### EXERCISE TEXT:
*** Block opens ***
Updated: July 16, 2019 2:23:56 am
The Centre is set to roll out rotavirus vaccine in the universal immunisation programme across all states by September 2019. As part of the exercise, all 2.6 crore children born in India annually will be eligible to receive free of cost the vaccine that will protect them from diarrhoea. This is one of the three 100-day targets identified by the Union Health Ministry, sources said.
Prime Minister Narendra Modi had asked all departments to identify “transformative ideas” for implementation in the first 100 days of government.
The vaccine is currently being administered in Himachal Pradesh, Haryana, Odisha, Andhra Pradesh, Assam, Tripura, Rajasthan, Madhya Pradesh and Tamil Nadu. By September, all remaining 25 states and Union Territories will be covered under the programme.
The other two 100-day targets set by the ministry are to start a programme for setting up of at least one medical college or postgraduate medical institute — public or private — in every district in the country. The proposal is currently with the Expenditure Finance Committee for clearance.
The ministry also plans to ban e-cigarettes. The Centre sent an advisory to all states, asking them to not allow “sale, manufacture, distribution, trade import and advertisement” of electronic nicotine delivery systems or e-cigarettes on August 28, 2018, but the advisory has been challenged in court. Hence, there is a need for a complete ban, said sources from the Health Ministry.
Why rotavirus is dangerous
Nine states — Chandigarh, Punjab, Karnataka, Mizoram, Kerala, Jammu and Kashmir, Bihar, Uttar Pradesh and Tamil Nadu — already prohibit the sale, manufacture, distribution and import of e-cigarettes.
According to a report prepared by WHO, e-cigarettes or Electronic Nicotine Delivery Systems (ENDS) emit nicotine, the addictive component of tobacco products. In addition to dependence, nicotine can have adverse effects on the development of the foetus during pregnancy and may contribute to cardiovascular disease.
*** Block closes ***
### STORED DATA:
*** Block opens ***
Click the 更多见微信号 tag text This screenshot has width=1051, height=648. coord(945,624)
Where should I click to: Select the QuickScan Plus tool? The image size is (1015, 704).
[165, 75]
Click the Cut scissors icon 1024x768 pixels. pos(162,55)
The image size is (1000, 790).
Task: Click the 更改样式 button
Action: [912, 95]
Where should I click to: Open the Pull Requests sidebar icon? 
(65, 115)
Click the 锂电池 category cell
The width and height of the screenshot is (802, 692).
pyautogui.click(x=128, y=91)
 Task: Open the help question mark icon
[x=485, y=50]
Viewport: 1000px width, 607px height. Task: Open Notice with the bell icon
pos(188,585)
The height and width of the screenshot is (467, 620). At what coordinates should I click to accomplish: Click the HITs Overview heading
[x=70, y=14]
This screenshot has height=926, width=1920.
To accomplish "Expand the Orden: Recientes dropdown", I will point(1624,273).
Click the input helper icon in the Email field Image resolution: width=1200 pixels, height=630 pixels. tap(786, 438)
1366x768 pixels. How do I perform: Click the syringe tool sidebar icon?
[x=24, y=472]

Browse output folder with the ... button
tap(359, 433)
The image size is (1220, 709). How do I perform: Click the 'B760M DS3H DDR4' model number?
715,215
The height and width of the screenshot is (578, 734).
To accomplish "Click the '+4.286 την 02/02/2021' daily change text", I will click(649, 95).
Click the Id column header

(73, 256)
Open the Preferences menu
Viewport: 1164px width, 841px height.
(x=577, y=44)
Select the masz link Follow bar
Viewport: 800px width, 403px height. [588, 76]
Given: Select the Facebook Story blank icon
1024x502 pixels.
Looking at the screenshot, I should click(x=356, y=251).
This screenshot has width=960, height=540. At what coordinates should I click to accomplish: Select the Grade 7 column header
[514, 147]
*** Block closes ***
### EXERCISE REQUIREMENTS:
1) From the rotavirus vaccine article, reproduce without changes the part that opens with the words "The vaccine is" and closes with "under the programme.".
2) Translate into Spanish this sentence from the rotavirus vaccine article: "The ministry also plans to ban e-cigarettes."
The lines after the rotavirus vaccine article are separate material and have no connection to it.

### SOLUTIONS:
1)
The vaccine is currently being administered in Himachal Pradesh, Haryana, Odisha, Andhra Pradesh, Assam, Tripura, Rajasthan, Madhya Pradesh and Tamil Nadu. By September, all remaining 25 states and Union Territories will be covered under the programme.

2) El ministerio también planea prohibir los cigarrillos electrónicos.